Sind Lebenssituationen aus Ihrem eigenen Leben dabei?
Ja, aber die Geschichte ist nicht ganz autobiografisch. Die grobe Handlungslinie orientiert sich an eigenen Erlebnissen, aber ich habe, wo immer es nötig war, sehr frei dazu gedichtet.

Wie ist das Buch bei Medien und Lesern angekommen?
Venustransit ist bei Medien und den Lesern sehr gut angekommen. Es gab viele Interviews, Berichte und Rezensionen und es gibt anscheinend auch schon eine kleine Fangemeinde.

Was sind Ihre Pläne für die Zukunft?
Ich habe noch ein paar Geschichten und Ideen, die ich aus der Schublade holen kann, aber vielleicht entwickle ich auch was ganz neues.

Gibt es für Sie ein Lieblingsbild in Venustransit?
Nein, ich habe kein explizites Lieblingsbild. Alle Bilder zusammen ergeben ein Art „Gesamtbild“, das wäre vielleicht mein Lieblingsbild.

 

© Hamed Eshrat / Avant-Verlag Berlin

 

Auf welcher Schule waren Sie?
Mein erstes Schuljahr habe ich im Iran verbracht. Meine Familie ist dann mit mir nach Deutschland ausgewandert. In Bünde habe ich dann mein Abitur am Freiherr-vom-Stein-Gymnasium gemacht.

Wie waren Ihre Noten?
Um ehrlich zu sein, außer in Kunst und ein paar anderen Fächern, nicht so gut :-)

Was haben Sie studiert?
Grafikdesign (auch visuelle Kommunikation genannt).

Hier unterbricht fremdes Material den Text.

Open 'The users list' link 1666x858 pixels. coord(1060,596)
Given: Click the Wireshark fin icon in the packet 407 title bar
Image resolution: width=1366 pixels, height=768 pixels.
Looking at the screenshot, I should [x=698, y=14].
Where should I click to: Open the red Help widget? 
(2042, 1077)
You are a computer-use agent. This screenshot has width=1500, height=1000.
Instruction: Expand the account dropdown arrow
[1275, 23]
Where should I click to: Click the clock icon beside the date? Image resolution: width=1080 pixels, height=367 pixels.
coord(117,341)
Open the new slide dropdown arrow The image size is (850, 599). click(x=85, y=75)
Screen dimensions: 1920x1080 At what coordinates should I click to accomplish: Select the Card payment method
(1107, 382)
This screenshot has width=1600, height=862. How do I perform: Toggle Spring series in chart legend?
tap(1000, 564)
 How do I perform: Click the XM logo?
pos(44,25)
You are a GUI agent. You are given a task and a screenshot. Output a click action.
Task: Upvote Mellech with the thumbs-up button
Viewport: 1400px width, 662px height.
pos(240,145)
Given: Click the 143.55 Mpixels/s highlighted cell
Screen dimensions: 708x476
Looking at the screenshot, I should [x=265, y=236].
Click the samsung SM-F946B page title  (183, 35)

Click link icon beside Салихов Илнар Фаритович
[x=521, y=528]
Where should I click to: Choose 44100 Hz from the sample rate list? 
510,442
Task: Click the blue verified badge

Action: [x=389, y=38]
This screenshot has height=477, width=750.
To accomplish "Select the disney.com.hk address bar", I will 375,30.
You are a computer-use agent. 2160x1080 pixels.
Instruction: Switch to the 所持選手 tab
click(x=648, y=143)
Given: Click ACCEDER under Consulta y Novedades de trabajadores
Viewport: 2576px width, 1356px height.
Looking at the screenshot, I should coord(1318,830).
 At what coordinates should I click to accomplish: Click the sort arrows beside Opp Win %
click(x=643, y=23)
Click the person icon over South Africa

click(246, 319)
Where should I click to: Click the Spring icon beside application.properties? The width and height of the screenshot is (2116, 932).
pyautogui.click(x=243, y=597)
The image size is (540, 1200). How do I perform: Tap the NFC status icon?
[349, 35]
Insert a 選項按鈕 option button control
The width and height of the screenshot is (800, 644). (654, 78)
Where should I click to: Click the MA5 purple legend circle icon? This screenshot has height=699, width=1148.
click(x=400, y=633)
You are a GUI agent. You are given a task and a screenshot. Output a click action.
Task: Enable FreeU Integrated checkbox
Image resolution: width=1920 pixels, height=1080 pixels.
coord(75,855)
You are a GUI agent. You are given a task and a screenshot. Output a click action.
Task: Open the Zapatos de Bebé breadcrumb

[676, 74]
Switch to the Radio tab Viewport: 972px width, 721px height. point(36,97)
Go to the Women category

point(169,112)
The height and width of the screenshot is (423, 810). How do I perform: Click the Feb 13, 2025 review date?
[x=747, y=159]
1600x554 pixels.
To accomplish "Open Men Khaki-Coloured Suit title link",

Was würden Sie an Schulen verändern und besser machen?
Das ist eine sehr schwierige Frage. Es wäre schön, wenn die Eltern der Kinder nicht mehr so viel arbeiten müssten, damit sie mehr Zeit für Ihre Kinder hätten. Dann könnten die Schultage auch kürzer sein und man hatte mehr Zeit für einander.

Was hat Ihnen an Ihren Lehrern gefallen und was nicht?
Ich mochte es nicht, wenn meine Lehrer ihren Nullachtfünfzehn-Plan durchgezogen haben. Mir hat es gut gefallen, wenn meine Lehrer sich für schwache und andersartige Kinder eingesetzt haben und sich auch sonst als Menschen engagiert haben.